Tuttavia come Federazione di associazioni professionali teniamo a ribadire alcuni aspetti che ci sembrano altrettanto urgenti e degni di riflessione da parte di tutti gli stakeholders coinvolti. Essi vanno nell’ordine di precisare che:  

  1. la questione della carenza di figure educative nei servizi riportati dalla cronaca locale, non è un problema di numeri di laureati nei CdL L19, ma principalmente di condizioni contrattuali e retributive ben al di sotto della media del mercato del lavoro italiano. Il lavoro educativo, nonostante i dati, gli allarmi e gli appelli relativi alla crescita esponenziale di casi di povertà assoluta, relativa e educativa dei minori, continua a non ricevere il giusto riconoscimento sociale ed economico. Questa precarietà attanaglia da decenni colleghi e colleghe che si vedono per tali ragioni costretti a preferire altre opportunità professionali più stabili e meglio garantite, magari in altro settore occupazionale diverso da quelli di conseguimento del titolo di studio universitario;
  2. pur comprendendo la situazione di emergenza in cui si trovano le strutture, riteniamo indispensabile che non si deroghi alla qualità dell’offerta dei servizi, introducendo figure poco preparate, dai volontari ai vigilanti, che potrebbero trovarsi a gestire situazioni complesse senza strumenti professionali, mettendo a rischio la sicurezza dei minori accolti e anche la propria. Fallendo di fatto il principio valoriale da cui l’esistenza del servizio stesso deriva;
  3. l’esplosione di questo fenomeno è un indicatore di quanto profonda sia la crisi del settore e della necessità di applicarsi a un deciso ripensamento della quantità e della qualità delle risorse che vengono investite nel sociale a livello governativo. Si tratta di garantire, come accennato, la stabilità e la continuità di livelli minimi di assistenza socio-educativa con finanziamenti importanti, strutturali e non estemporanea, nel medio-lungo periodo.

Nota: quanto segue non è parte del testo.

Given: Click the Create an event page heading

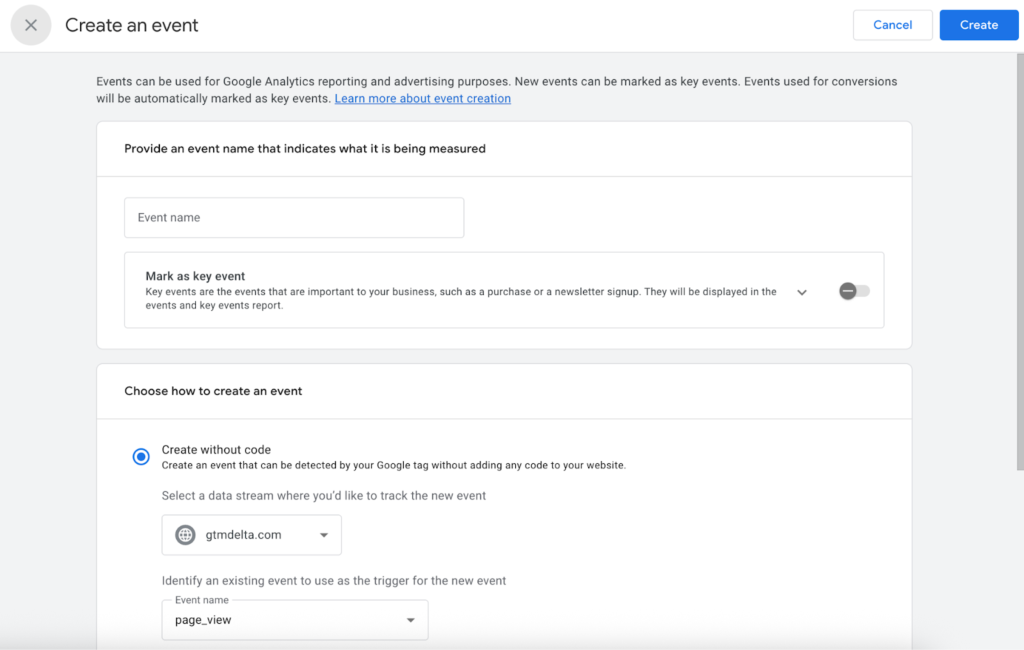Looking at the screenshot, I should pyautogui.click(x=132, y=26).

Per avviare un confronto serio ed efficace su questi temi servono insomma intelligenza collettiva e intenzionalità co-costruttiva. FederPed, intende richiamare l’attenzione di organi politici e istituzioni affinché si intervenga con la massima solerzia possibile sulla questione, avendo ben presente che la risposta adeguata non potrà certamente comprendere un gioco al ribasso delle qualifiche professionali per assecondare il disinvestimento politico nel settore sociale ed educativo.